DIRECTION: Rewrite the records from the line with "Given: Click the 文件名 input field" through the end of the records, replacing "chevron" with "arrow" and leaving everything else unchanged. Omit the pictures from your answer.

Item position entries
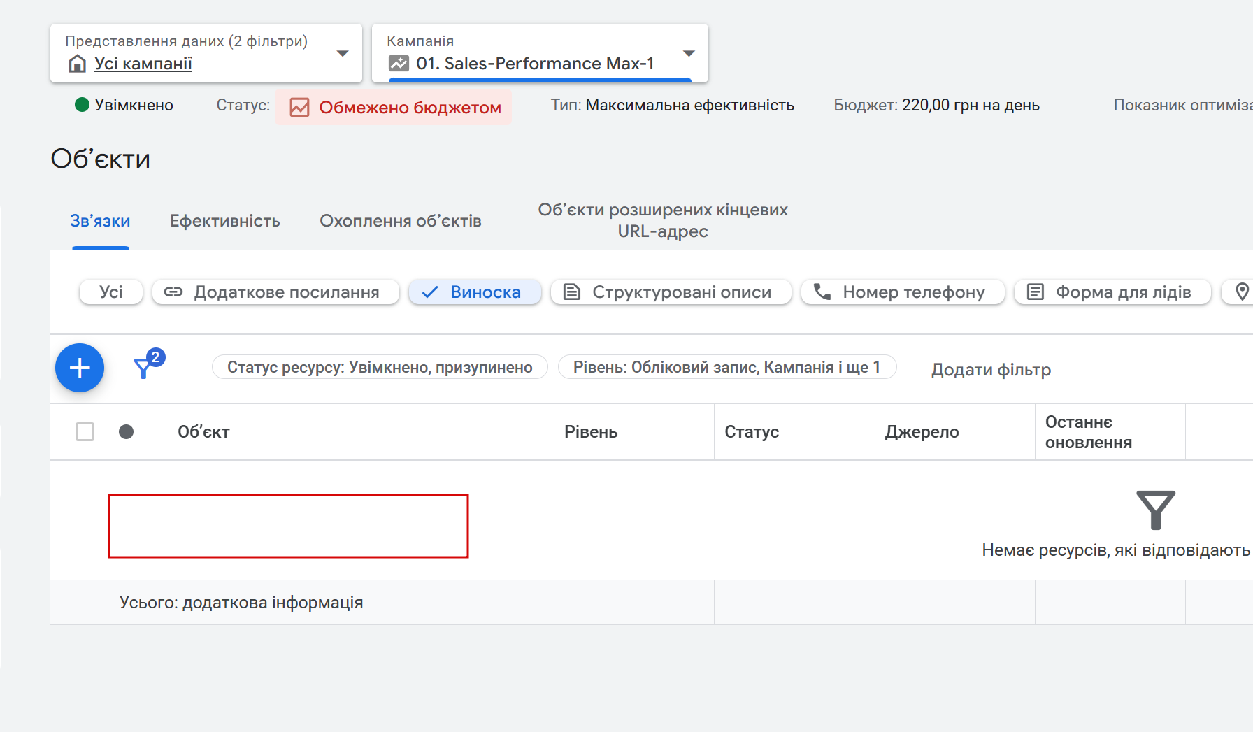The width and height of the screenshot is (1253, 732).
Task: Open the Представлення даних dropdown arrow
Action: (343, 54)
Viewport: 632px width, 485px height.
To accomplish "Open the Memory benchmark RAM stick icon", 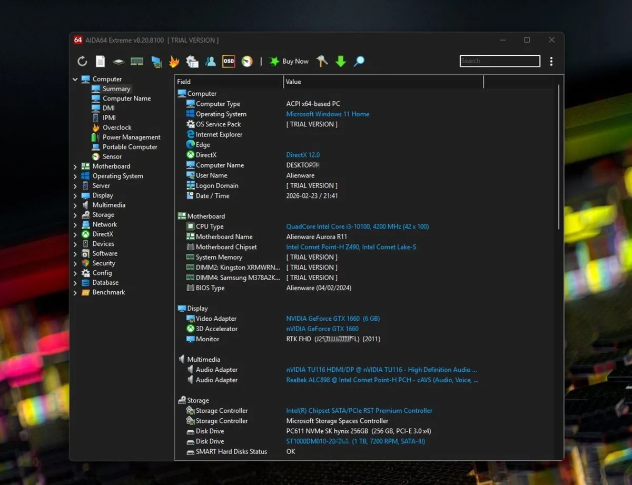I will (x=137, y=61).
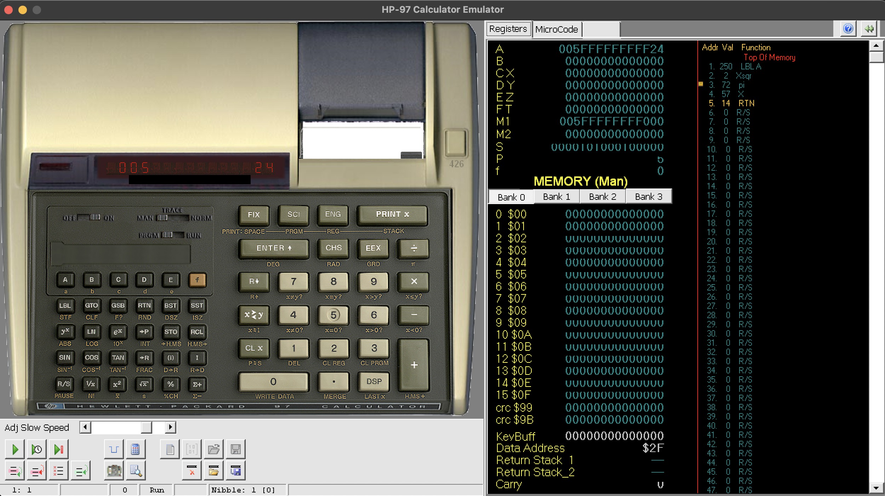Click the speed slider right arrow
Image resolution: width=885 pixels, height=496 pixels.
point(170,427)
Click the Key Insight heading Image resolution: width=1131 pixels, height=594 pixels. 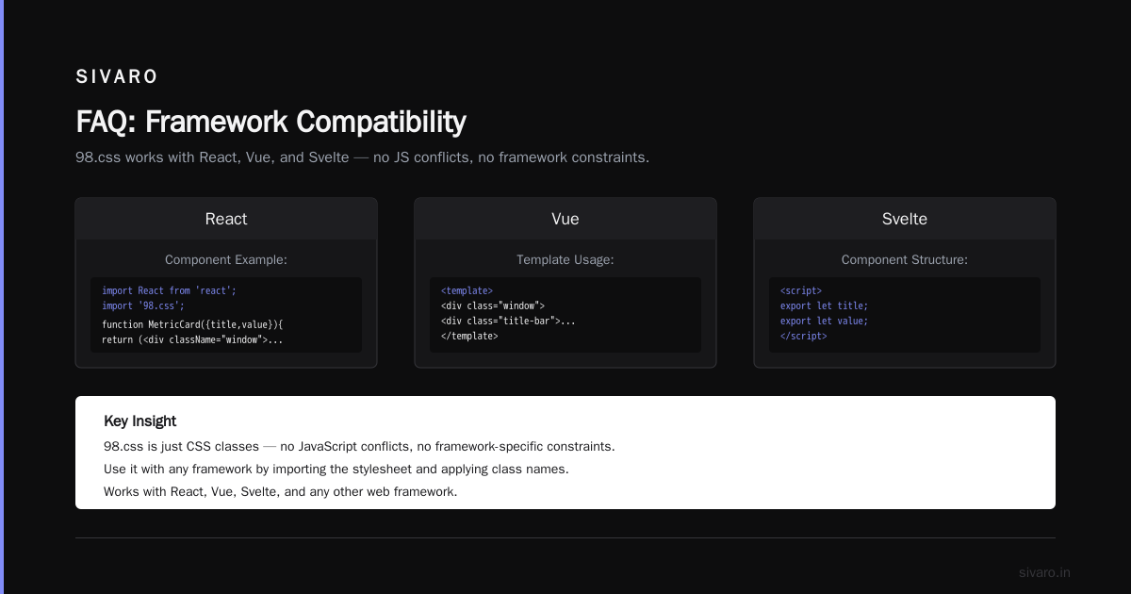tap(140, 421)
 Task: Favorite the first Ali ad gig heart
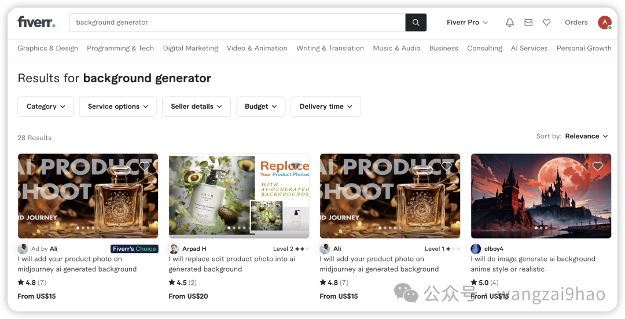click(x=144, y=166)
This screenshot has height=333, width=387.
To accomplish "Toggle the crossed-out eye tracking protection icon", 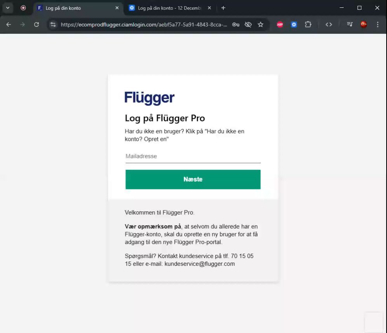I will tap(248, 25).
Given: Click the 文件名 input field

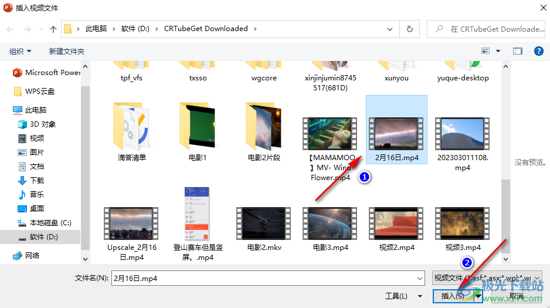Looking at the screenshot, I should coord(267,278).
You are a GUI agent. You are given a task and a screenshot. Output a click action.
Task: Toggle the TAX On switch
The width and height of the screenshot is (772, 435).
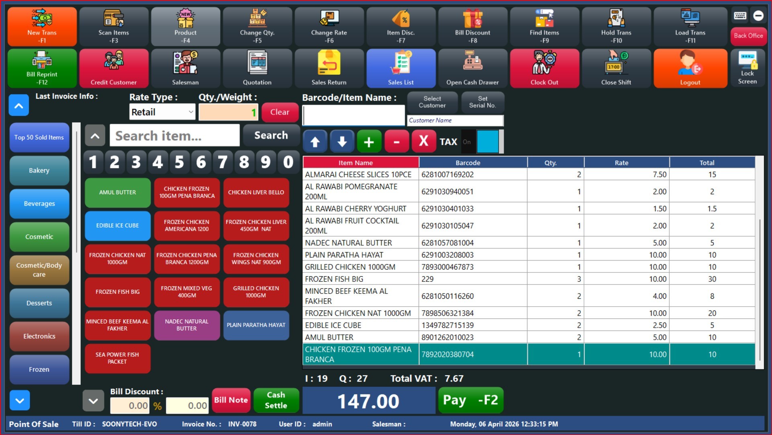coord(467,142)
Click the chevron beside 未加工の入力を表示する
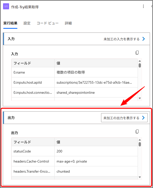The height and width of the screenshot is (188, 153). [x=144, y=39]
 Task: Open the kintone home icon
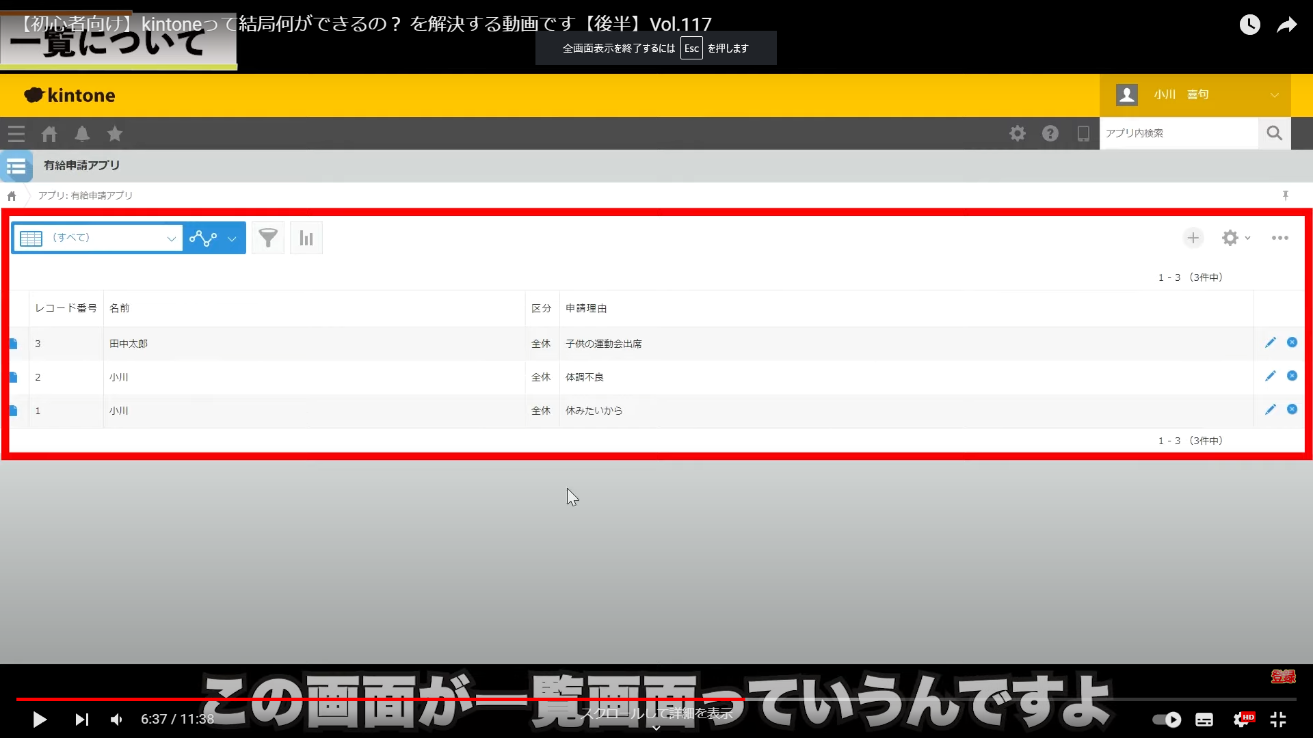click(49, 134)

ANSWER TO THE PROBLEM:
Given: Click the 文件名 input field

Looking at the screenshot, I should coord(267,278).
You are a GUI agent. You are given a task and a screenshot. Output a click action.
Task: Toggle the TAX On switch
The width and height of the screenshot is (772, 435).
coord(467,142)
Click the arrow beside 未加工の入力を表示する
The height and width of the screenshot is (188, 153). [x=144, y=39]
 Task: Open the kintone home icon
click(49, 134)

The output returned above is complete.